Every line of the records below that has the word "Toggle" should be copied.
☆ ☆ ☆
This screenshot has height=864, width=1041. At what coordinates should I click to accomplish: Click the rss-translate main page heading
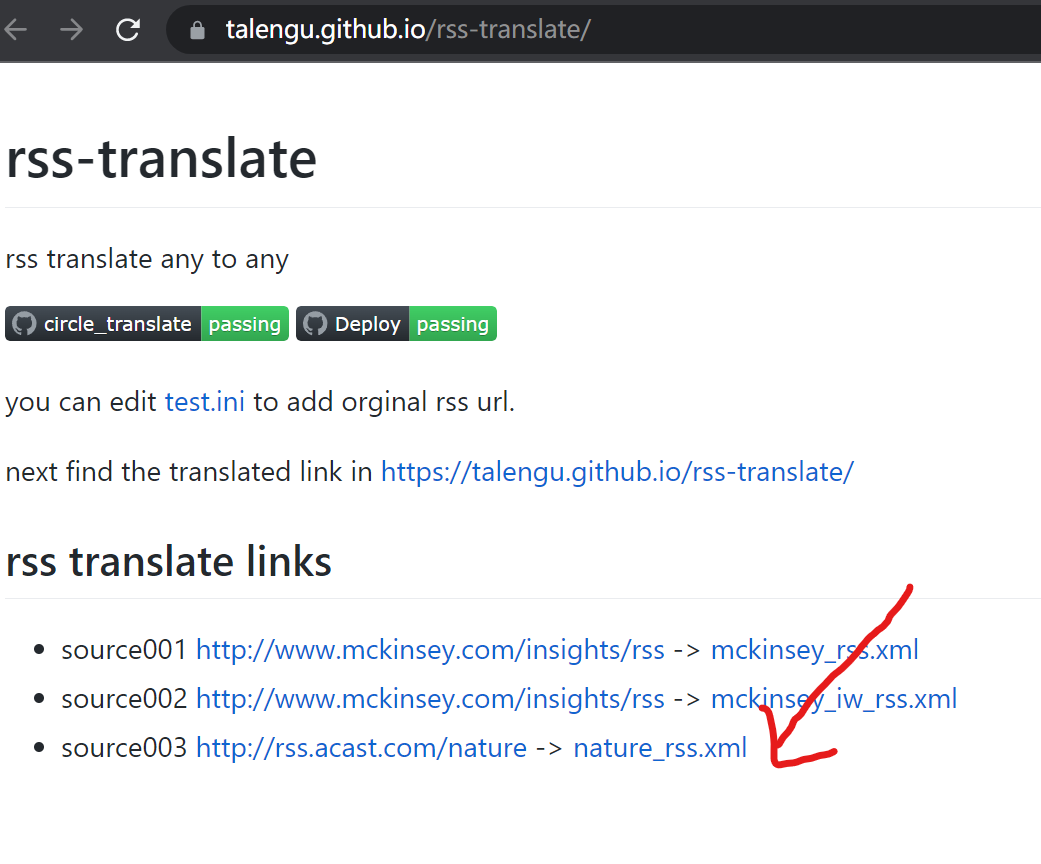[161, 159]
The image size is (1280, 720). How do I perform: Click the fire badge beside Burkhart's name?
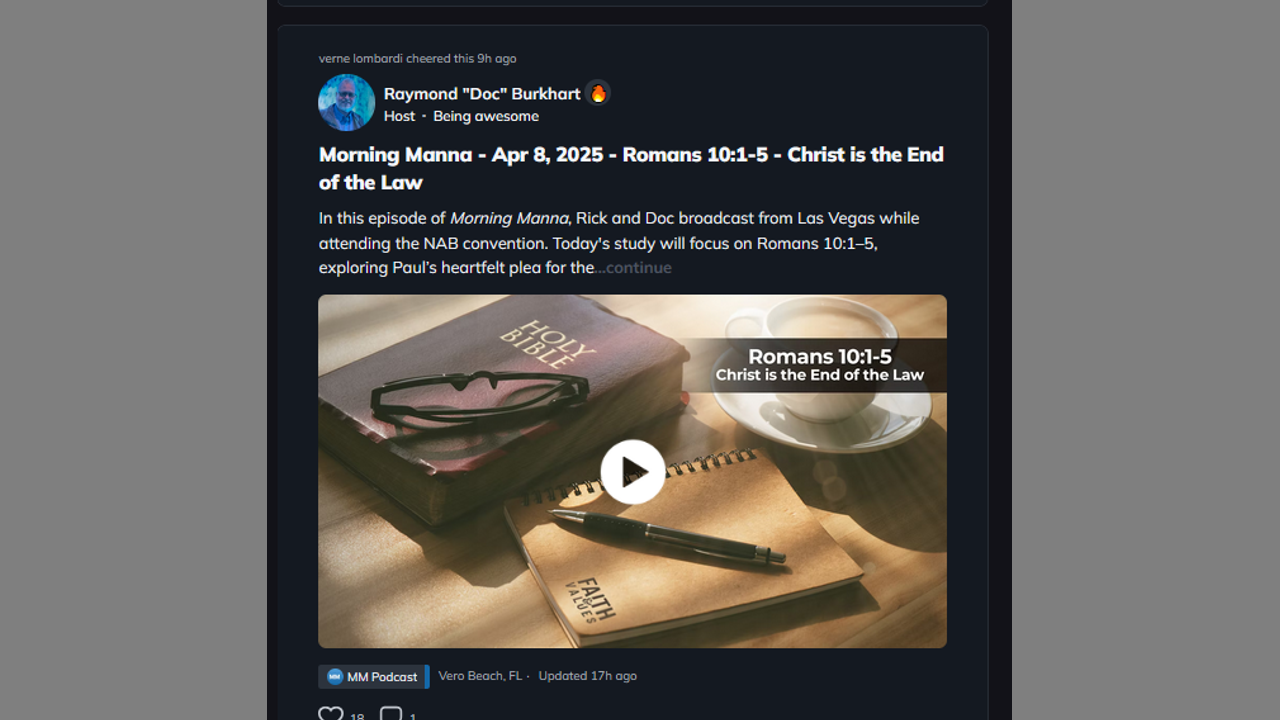coord(598,93)
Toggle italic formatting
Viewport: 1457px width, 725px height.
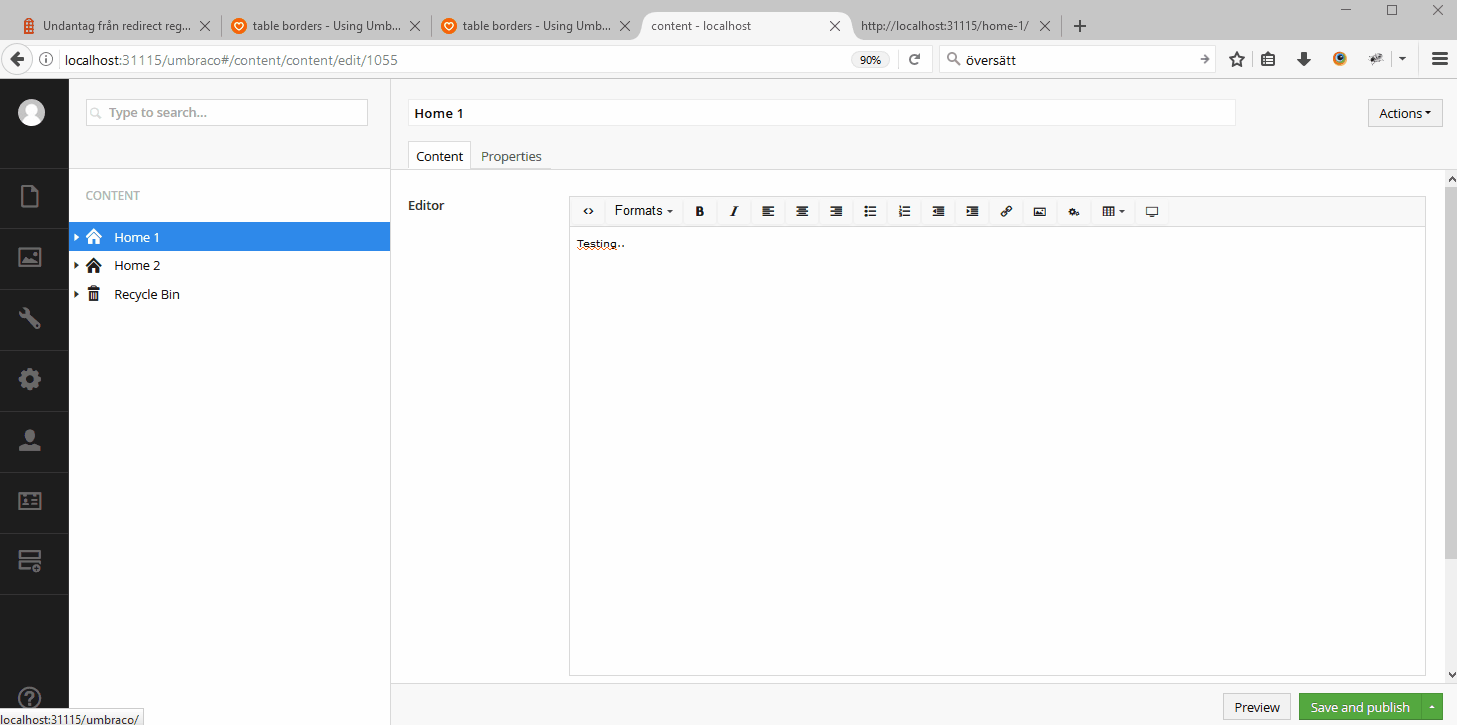[734, 212]
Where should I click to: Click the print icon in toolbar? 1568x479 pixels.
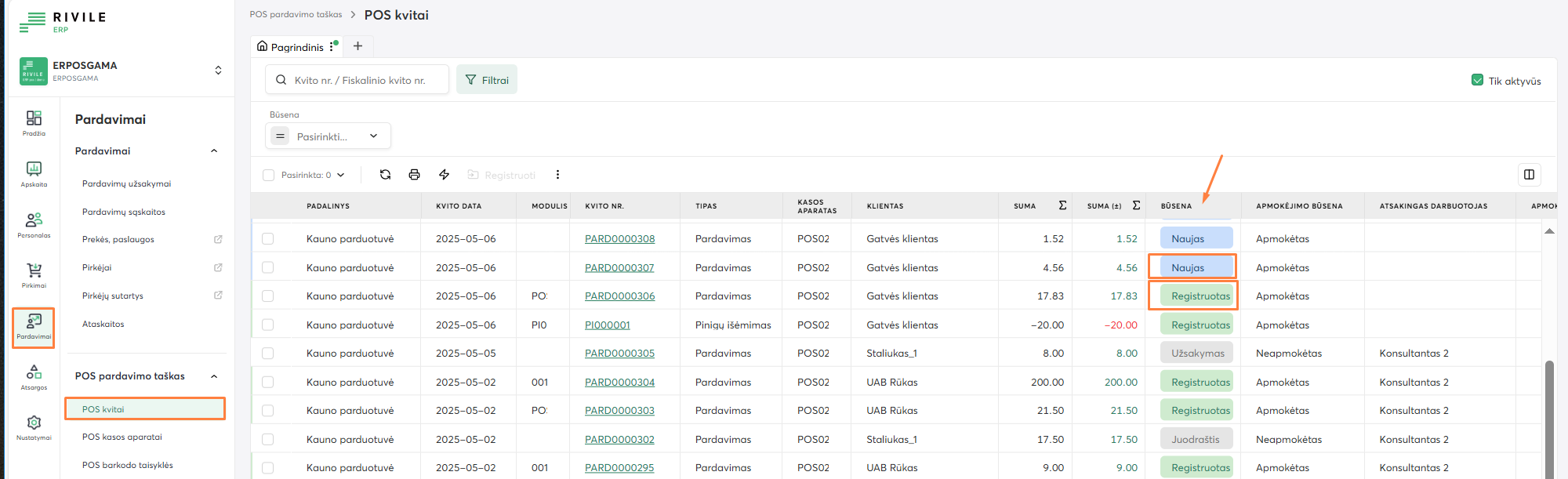click(x=414, y=175)
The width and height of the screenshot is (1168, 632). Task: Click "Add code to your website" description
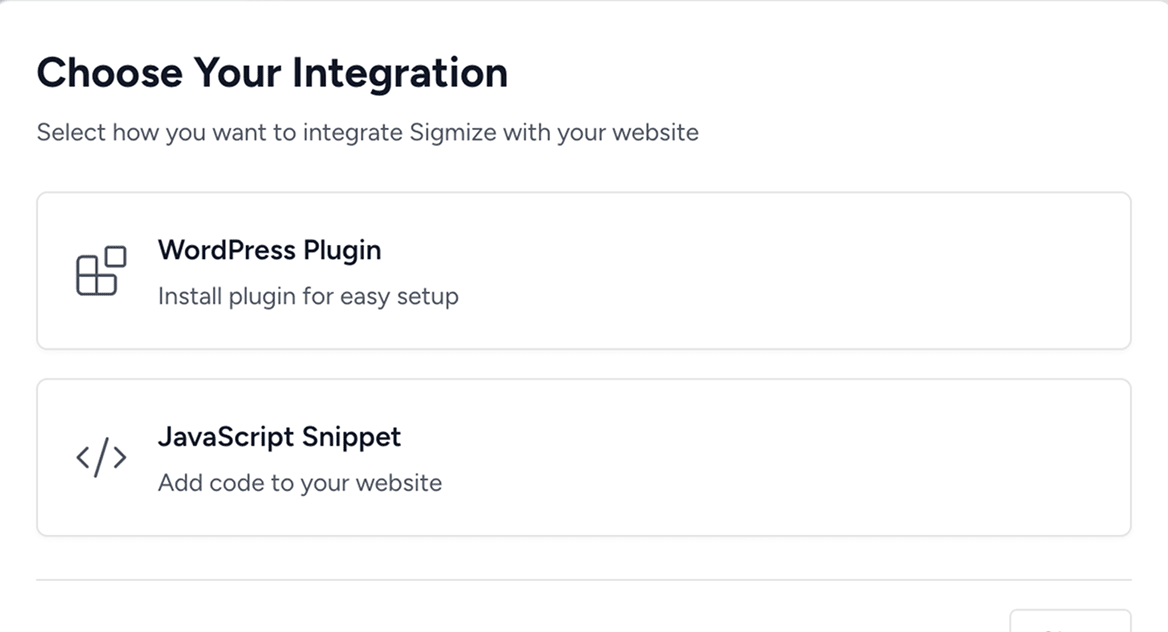coord(300,483)
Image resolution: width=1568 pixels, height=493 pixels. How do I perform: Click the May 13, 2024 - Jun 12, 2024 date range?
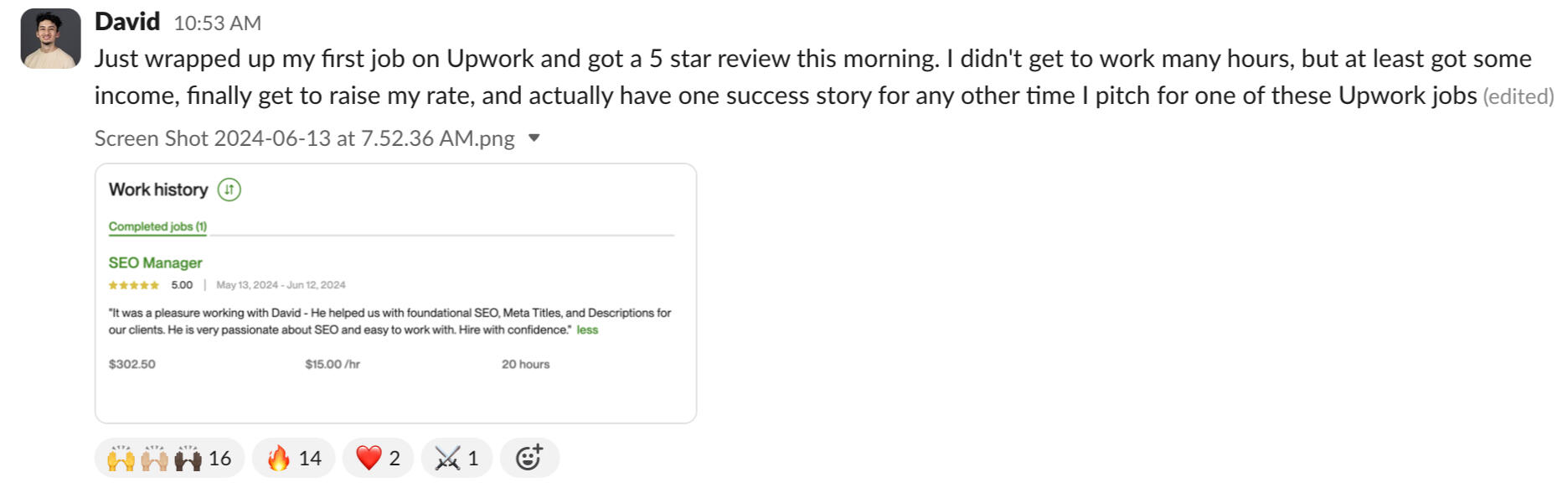(281, 285)
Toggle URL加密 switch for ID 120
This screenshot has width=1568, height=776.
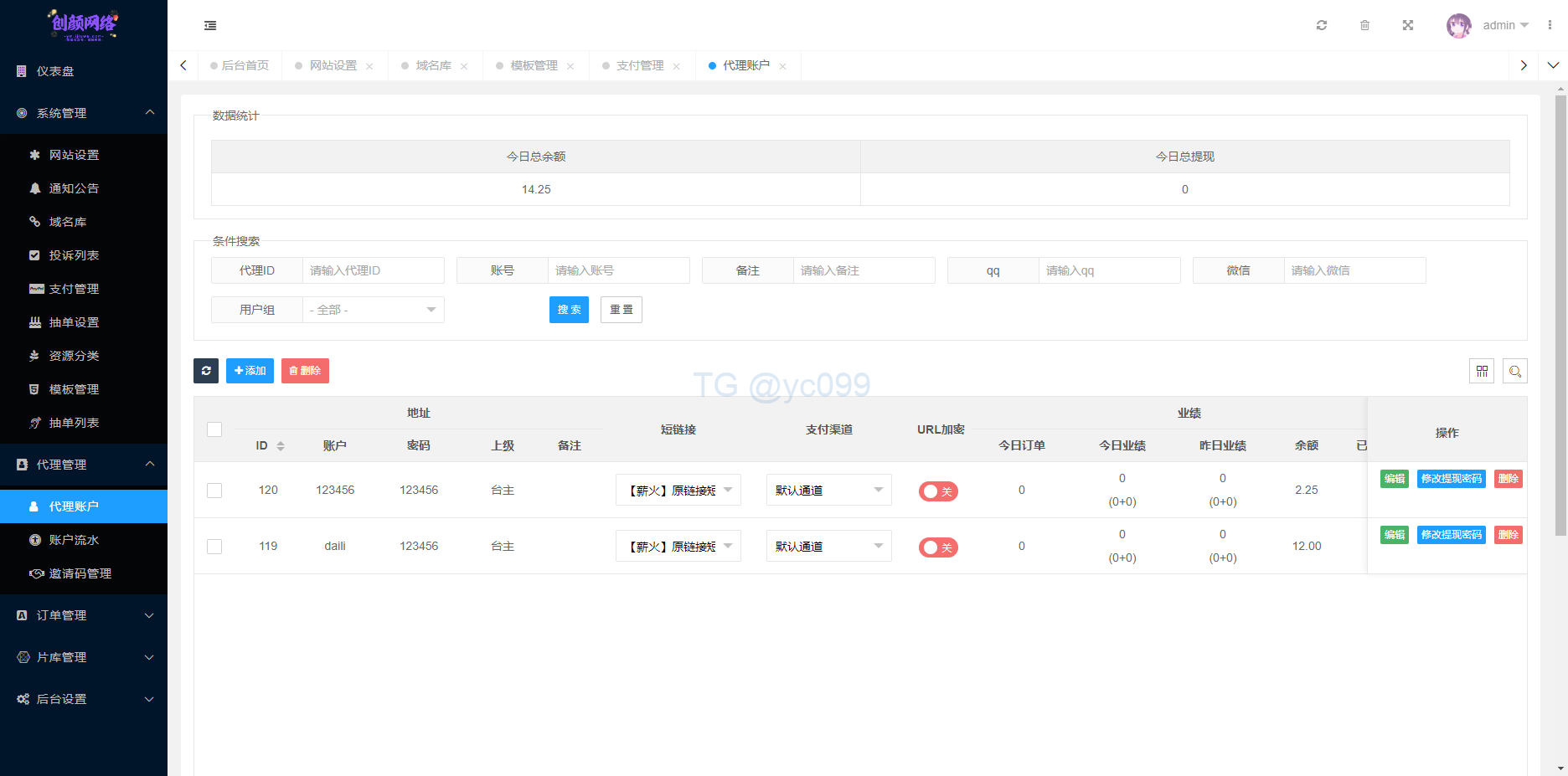tap(938, 491)
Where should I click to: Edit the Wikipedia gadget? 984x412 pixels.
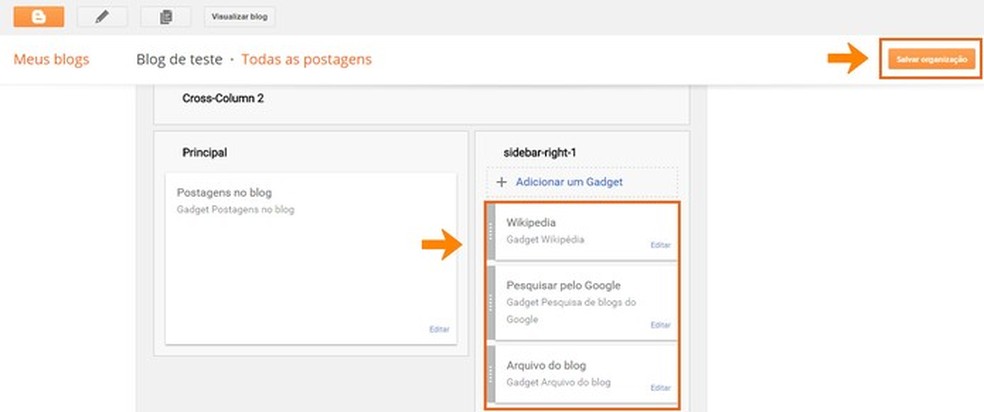pos(660,245)
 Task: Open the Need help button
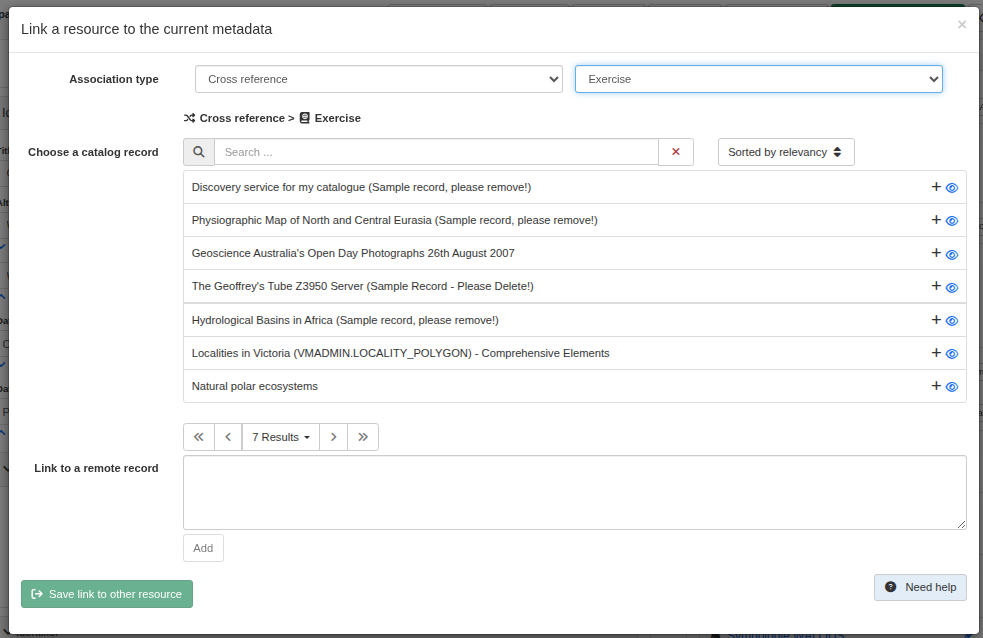pos(920,587)
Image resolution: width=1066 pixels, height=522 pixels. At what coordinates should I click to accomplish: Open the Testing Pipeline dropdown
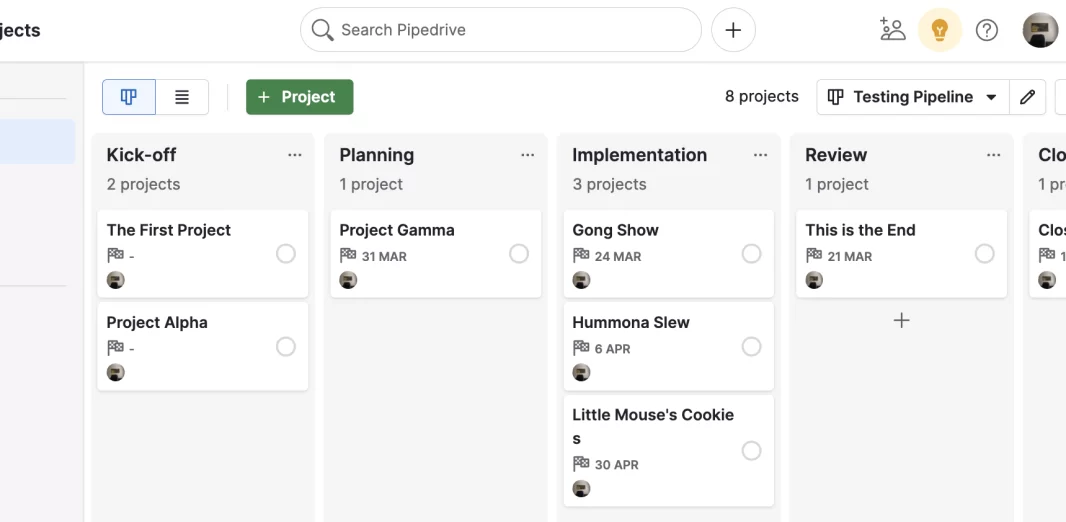click(913, 97)
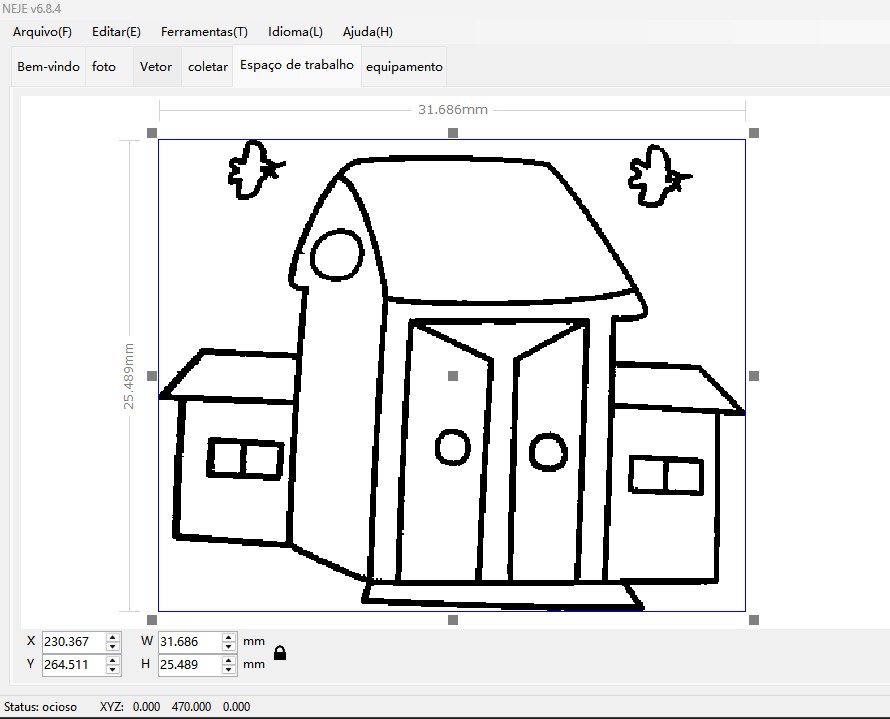Click the top-center resize handle of image

[453, 133]
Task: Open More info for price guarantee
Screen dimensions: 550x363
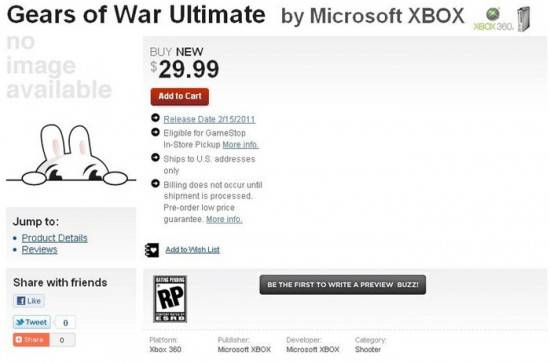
☆ ☆ ☆
**Reply**.
Toggle italic formatting
Toggle URL加密 switch for ID 120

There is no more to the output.